ESTRATTO SELEZIONATO:
###
Quella del 31 dicembre 2021 non è certo una bella notizia per la Serie A. Già sufficientemente indietro a livello di competitività rispetto ad altri campionati europei, il torneo nazionale rischia di subire pesanti conseguenze con la fine delle agevolazioni fiscali previste dal Decreto Crescita. Si tratta, infatti, della tassazione agevolata di cui hanno fin qui beneficiato i club ingaggiando giocatori residenti all’estero nei due anni precedenti il loro arrivo in Italia. Tanto per fare un esempio calzante per tutti, è stato uno snodo fondamentale per favorire il Milan nell’operazione Ibrahimovic nel gennaio 2020. Non solo. Tante società hanno infarcito le rose delle giovanili di elementi provenienti dall’estero.

Lo scontro che si è generato è stato tra le società stesse, che vorrebbero usufruire dello sgravio, e l’Assocalciatori che da tempo caldeggia l’abolizione della norma per non penalizzare la crescita dei giocatori italiani. La richiesta del sindacato pare aver fatto breccia nel Governo al punto che dal 1 gennaio 2022 la norma potrebbe sparire definitivamente. Il condizionale, tuttavia, è d’obbligo, parlando di una legge di Bilancio blindata dall’Esecutivo quanto tradizionalmente oggetto di emendamenti rivoluzionari in sede di approvazione parlamentare.
###
MATERIALE:
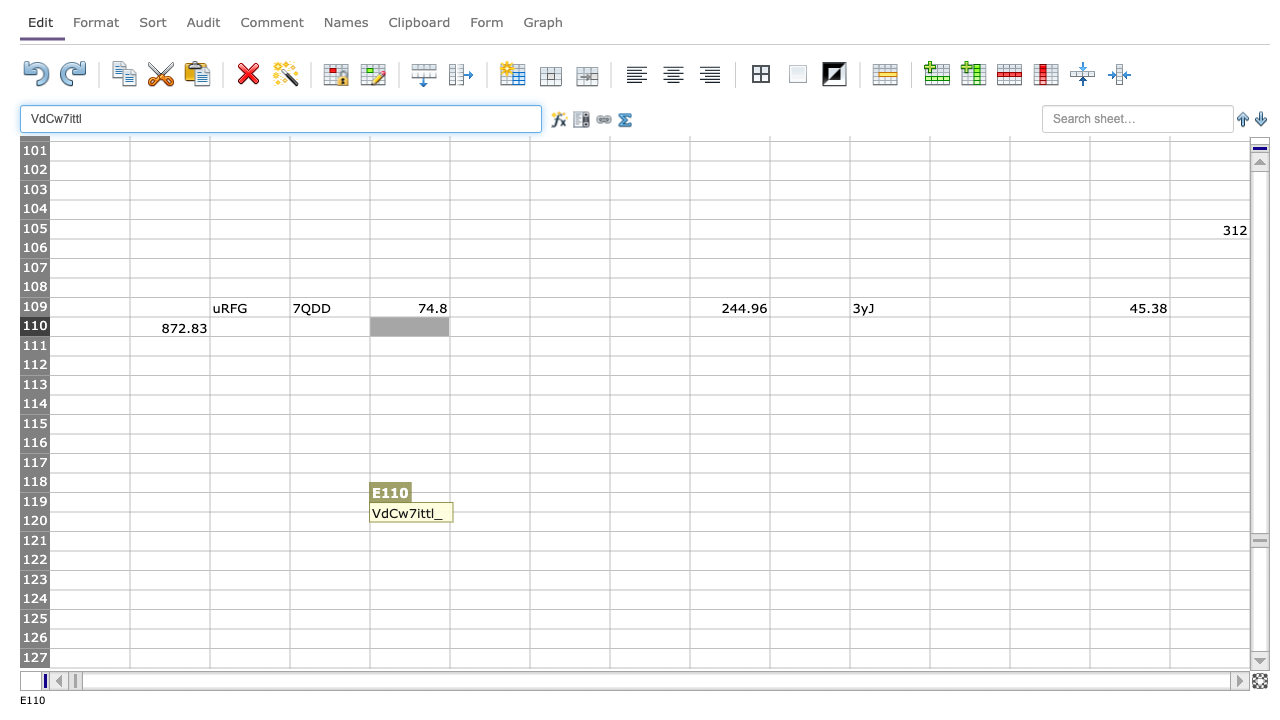 Image resolution: width=1280 pixels, height=720 pixels. I want to click on Cell F-120, so click(489, 520).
###
ISTRUZIONI DI LAVORO:
A. Rispondi a queste domande sul brano relativo al Decreto Crescita:
(i) In quale operazione del Milan, e in quale mese e anno, l'agevolazione fiscale è stata uno snodo fondamentale?
(ii) Quale soggetto caldeggia da tempo l'abolizione della norma?
(iii) Da quale data la norma potrebbe sparire definitivamente?
B. Scrivi il seguito del brano sulle agevolazioni fiscali del Decreto Crescita per la Serie A, partendo dopo la sua ultima frase.
I dati non hanno alcun ruolo in questo lavoro.

RISPOSTE ATTESE:
A.
(i) Nell'operazione Ibrahimovic, nel gennaio 2020.
(ii) L'Assocalciatori.
(iii) Dal 1 gennaio 2022.

B.
Solo Lega e Cinque Stelle potrebbero trovarsi alleati nella difesa di un decreto legge varato dal Governo allora sostenuto proprio da Matteo Salvini e Luigi Di Maio. Il cosiddetto “Rientro di cervelli” in Italia si è trasformato in “Rientro dei piedi”. Il Decreto del 2019, di fatto, abbassò dal 70 al 50 per cento la quota di reddito totale percepito da cui si ricava l’Irpef da versare allo Stato. Il vantaggio fiscale previsto dall’allora governo Conte vale per almeno cinque anni per il lavoratore si impegna “a risiedere in Italia per almeno due anni. Inoltre, la norma non impone limiti di reddito, né minimi né massimi, per chi può beneficiare di queste nuove agevolazioni.

Ad esempio, proprio nel 2019 il difensore della Juventus Matthijs De Ligt venne ingaggiato per uno stipendio di 7,5 milioni di euro netti l’anno, per cinque anni. Con le regole precedenti al “Decreto Crescita”, l’olandese sarebbe costato alla società oltre 13,6 milioni di euro l’anno. Con quelle successive, va a bilancio per circa 10 milioni di euro l’anno.

Il vero tema da porre, semmai, sta nello status quo. Nonostante questa concreta agevolazione la Serie A ha perso “pezzi da novanta” proprio nell’ultima sessione di mercato (vedi Cristiano Ronaldo e Lukaku). I club si ritrovano a fare i conti con bilanci in rosso, nonostante la possibilità di fruire di sgravi importanti. E la situazione da gennaio è destinata a svoltare: o in peggio con progressivo e inesorabile impoverimento della Serie A, o in meglio spronando finalmente i club a puntare di più sui vivai.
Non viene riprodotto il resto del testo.